Many of the hundreds of miners who traveled into the Skagit and Stehekin valleys stayed on after their dreams were shattered. As the miners moved farther into the wilderness, they built bridges, tunnels, cabins and wagon roads. The construction of a miner's trail along the north bank of the Skagit River required dynamiting a ledge out of sheer canyon walls and building suspension bridges over open gorges. The Goat Trail had one particularly dangerous section known as the Devil's Corner, where a hanging bridge made of split logs traversed a narrow ledge. Roads were built up the Cascade River and along the Stehekin River from Bridge Creek to what is now Cottonwood Camp and beyond to Horseshoe Basin. Each winter, avalanches and flooding in the high country damaged the Stehekin road.
The many glacier-fed streams and rivers of the North Cascades have always been recognized as an important resource. The rivers provided the earliest pathways into the mountains, though these tumultuous waters have also hindered travel at times. The Davis family at their homestead at Cedar Bar constructed the first power plant on the Skagit River in the 1920s. Their small water wheel was powered by the nearby waters of Stetattle Creek. Similar Pelton wheels were used to produce electric power along Thunder Creek and the Stehekin River. Many homes in Stehekin eventually had their own pelton wheels until the power plant on Company Creek was built in 1960. It still generates power today using a pelton wheel along with diesel generators.
Between 1925 and 1926, the waters of Lake Chelan were raised 21 feet by a hydroelectric dam which was built down in Chelan. The additional water would have flooded many buildings like the Field Hotel so they were dismantled or moved. Construction of major hydroelectric development of the Skagit River began in 1918, when Seattle City Light was issued permits to begin construction of three dams along the river. Seattle City Light eventually built a railroad up the Skagit Valley to its company towns of Newhalem and Diablo. A diversionary dam at Gorge Creek was completed in 1924, and Diablo Dam - at that time the highest dam in the world - in 1930. Ross Dam, dedicated in 1940, was raised in 1949 to 540 feet, making it the highest of the three dams providing power to the city of Seattle. Visible from State Route 20 between Newhalem and Diablo, the present Gorge Dam was completed in 1961.

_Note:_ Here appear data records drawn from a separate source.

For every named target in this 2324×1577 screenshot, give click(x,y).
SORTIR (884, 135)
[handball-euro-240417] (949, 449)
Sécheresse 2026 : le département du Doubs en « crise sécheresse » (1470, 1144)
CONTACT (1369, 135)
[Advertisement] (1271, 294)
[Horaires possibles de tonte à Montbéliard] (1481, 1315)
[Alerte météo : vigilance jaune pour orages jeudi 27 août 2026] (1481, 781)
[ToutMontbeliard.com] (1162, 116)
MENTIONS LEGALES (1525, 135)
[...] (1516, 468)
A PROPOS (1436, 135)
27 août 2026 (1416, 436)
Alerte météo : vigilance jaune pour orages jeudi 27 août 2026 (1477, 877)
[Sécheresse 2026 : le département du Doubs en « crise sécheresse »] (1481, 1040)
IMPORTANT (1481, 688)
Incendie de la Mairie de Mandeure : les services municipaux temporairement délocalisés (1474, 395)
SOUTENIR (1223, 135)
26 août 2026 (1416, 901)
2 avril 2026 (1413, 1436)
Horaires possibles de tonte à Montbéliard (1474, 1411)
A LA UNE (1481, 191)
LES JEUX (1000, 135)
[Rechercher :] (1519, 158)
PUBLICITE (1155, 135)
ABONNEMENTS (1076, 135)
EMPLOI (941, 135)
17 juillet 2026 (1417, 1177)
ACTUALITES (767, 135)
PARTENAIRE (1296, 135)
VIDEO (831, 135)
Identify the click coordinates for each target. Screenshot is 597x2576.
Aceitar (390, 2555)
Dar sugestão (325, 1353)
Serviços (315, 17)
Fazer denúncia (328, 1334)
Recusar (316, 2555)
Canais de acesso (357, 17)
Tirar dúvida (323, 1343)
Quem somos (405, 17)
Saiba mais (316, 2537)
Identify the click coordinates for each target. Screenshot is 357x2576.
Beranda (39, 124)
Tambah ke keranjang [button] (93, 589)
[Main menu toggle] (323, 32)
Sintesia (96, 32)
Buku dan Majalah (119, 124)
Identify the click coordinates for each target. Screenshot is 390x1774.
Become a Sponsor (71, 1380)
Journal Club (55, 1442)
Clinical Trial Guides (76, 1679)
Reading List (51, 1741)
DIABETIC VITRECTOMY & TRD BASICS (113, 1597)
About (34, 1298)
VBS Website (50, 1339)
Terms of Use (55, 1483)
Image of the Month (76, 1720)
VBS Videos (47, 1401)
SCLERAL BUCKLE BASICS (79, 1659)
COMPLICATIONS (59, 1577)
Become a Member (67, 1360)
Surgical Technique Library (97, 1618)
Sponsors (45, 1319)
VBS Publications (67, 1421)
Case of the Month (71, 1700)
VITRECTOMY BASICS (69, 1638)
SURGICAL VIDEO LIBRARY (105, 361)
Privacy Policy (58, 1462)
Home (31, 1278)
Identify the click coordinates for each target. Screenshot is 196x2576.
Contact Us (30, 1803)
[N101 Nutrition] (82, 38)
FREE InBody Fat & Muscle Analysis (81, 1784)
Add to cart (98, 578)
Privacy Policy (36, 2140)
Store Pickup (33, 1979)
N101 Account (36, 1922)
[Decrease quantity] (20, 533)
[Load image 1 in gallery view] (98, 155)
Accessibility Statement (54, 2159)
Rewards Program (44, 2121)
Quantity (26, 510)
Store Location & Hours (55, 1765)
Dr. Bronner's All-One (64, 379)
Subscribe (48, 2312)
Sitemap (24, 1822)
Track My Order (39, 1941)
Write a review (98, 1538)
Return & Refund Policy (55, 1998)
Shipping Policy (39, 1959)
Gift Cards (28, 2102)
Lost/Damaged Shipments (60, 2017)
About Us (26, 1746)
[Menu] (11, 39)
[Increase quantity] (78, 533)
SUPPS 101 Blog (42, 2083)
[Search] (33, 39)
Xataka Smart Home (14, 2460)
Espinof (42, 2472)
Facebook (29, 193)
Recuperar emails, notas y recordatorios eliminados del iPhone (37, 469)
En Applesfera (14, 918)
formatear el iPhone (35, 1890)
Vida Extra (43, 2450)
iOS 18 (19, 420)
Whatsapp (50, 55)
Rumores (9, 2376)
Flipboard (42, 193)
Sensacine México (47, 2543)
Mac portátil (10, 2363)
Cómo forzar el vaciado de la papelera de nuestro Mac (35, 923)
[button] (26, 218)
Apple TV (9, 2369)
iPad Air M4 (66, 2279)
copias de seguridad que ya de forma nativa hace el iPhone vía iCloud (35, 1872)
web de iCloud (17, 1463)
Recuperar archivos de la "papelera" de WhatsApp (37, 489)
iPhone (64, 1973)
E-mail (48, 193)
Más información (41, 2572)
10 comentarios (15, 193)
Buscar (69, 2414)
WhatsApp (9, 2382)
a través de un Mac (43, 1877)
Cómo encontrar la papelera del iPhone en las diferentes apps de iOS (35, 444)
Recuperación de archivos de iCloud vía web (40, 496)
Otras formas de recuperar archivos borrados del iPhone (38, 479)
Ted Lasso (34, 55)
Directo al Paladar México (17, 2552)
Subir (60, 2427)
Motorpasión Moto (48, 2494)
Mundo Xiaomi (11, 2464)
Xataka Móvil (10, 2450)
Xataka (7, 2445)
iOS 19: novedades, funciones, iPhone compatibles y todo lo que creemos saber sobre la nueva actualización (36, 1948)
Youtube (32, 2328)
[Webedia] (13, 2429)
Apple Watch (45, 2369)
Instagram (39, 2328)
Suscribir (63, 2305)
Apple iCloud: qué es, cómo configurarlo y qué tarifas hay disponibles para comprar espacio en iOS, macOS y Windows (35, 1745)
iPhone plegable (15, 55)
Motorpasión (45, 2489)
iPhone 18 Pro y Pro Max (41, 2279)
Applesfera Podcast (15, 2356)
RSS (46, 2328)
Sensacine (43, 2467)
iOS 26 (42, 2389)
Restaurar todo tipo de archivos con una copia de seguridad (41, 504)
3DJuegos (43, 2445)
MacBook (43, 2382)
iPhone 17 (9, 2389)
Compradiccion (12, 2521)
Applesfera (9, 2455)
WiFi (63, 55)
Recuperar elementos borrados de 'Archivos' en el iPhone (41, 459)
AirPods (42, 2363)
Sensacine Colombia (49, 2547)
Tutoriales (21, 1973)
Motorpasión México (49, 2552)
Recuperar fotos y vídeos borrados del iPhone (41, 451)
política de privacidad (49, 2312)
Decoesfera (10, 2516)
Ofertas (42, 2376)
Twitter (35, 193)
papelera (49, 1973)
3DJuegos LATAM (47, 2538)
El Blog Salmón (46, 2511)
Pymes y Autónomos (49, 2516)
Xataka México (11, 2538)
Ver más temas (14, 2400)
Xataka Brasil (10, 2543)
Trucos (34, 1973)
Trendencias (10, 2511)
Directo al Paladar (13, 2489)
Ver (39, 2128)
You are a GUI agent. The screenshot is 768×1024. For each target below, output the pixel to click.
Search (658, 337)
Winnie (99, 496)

It was not until 1972, with the completion of the North Cascades Highway (State Route 20) across Rainy and Washington passes, that a modern road traversed the North Cascades. Construction of this highway, which follows the Skagit River to Ruby Creek, then veers to cross Rainy and Washington Passes, followed earlier exploration of possible routes - routes through the Picket Range and over Cascade Pass were surveyed and considered. The North Cascades Highway is passable only during the warm season.